Warped and Wasted – Helen MacRitchie

Helen MacRitchie is a textile artist based in Oxfordshire, exploring personal connections to the landscape and science, particularly medicine. Her practice generally uses hand felted wool, often naturally dyed and free machine embroidered with the inclusion of unusual mixed media to stretch our expectations of textiles in art.

www.helenmacritchiedesigns.com
@helenmacritchie

Artist Statement for Warped and Wasted

‘My pieces within this installation centre around the use of naturally dyed wool roving and yarn found in my stash and two sets of curtains from my home that were being replaced.  It was important to me for this project that nothing was newly purchased, and that each material selected formed part of my developing narrative with sustainability. The wool roving (principally from Exmoor and Dorset Horn sheep, a local breed) was hand felted and hand spun before forming bindings around the curtain fabric or knitted into cords. Recycled horseshoes from my local riding school in Oxfordshire fit into this landscape, embedded in the felt.’

Details of individual works

Rolling Hills, 2025

Materials: Hand felted wool and yarn naturally dyed, polyester curtain fabric and rings
Dimensions: 160cm x 220cm

Rolling Hills reflects the patchwork nature of the local agricultural landscape in wool while the border rings retaining a connection to the domestic nature of the original curtain.

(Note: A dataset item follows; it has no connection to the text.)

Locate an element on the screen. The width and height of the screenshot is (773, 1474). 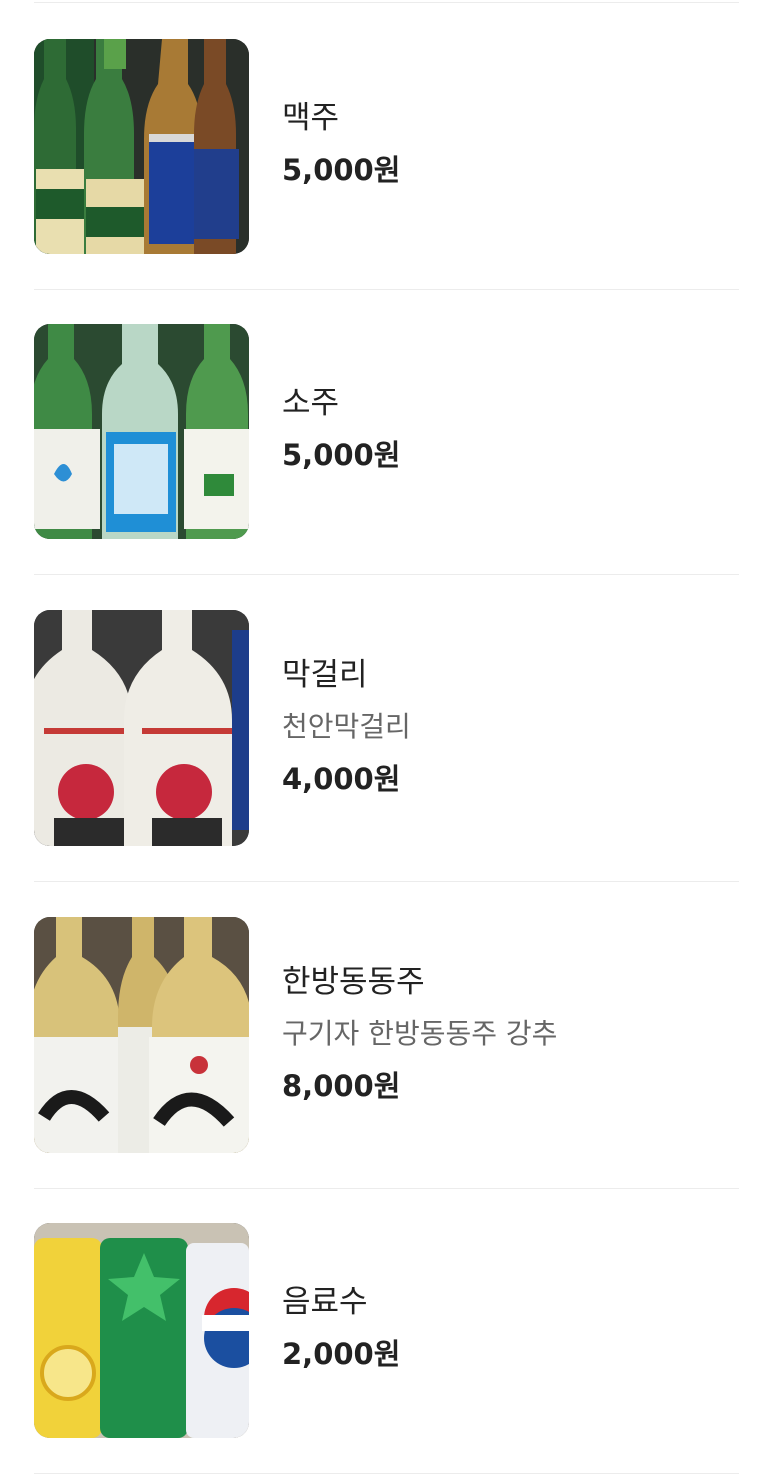
soda-cans-photo is located at coordinates (142, 1330).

‘Rolling Hills’, 2025, installation view

Rolling Hills’, 2025, work in progress

Warped Weavings, 2025

Materials: naturally dyed wool yarn, synthetic yarns and fabric strips
woven on a loom, then wet felted to distort
Dimensions: 90cm x 120cm
1 piece

Warped Weavings merges recycled synthetic fabrics with naturally dyed wool yarn in a densely felted distorted landscape.

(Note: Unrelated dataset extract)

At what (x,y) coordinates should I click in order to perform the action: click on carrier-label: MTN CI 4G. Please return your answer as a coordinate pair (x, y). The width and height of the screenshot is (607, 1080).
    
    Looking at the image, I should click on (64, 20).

‘Warped Weavings’, 2025, installation views

Bindings, 2025

Materials: recycled polyester curtain fabric, naturally dyed wool, recycled curtain rings, recycled horseshoes
Comprises 20 bound ‘tubings’ hung together
Each tube is approx 170cm long and 20 of them hung together stretches to about 2.5m depending on how close they hang.

Bindings presents a reimagined open curtain screen with elements connected physically in colour and texture.

‘Bindings’, 2025 installation views

Natural dyeing of wool roving and yarn

Using natural dyes plays a significant part in my sustainability journey during this project. All the dyes were created from vegetation foraged in small quantities from my immediate surroundings in Waterstock over the last 18 months. Each batch of liquid dyed approximately 50g mordanted wool, and as I used each supply, its source was documented.

  • Leaves – rosemary, walnut, elder, willow, fig, ivy, eucalyptus
  • Blossom – blackthorn, hawthorn
  • Bark – wild cherry, apple, oak, plum
  • Flowers – fallen rose petals, cowslip, dandelions
  • Walnut hulls
  • Oak galls
  • Avocado pits
  • Onion skins

Some of the dyed wool was then modified with homemade rust water or copper water to alter the colour.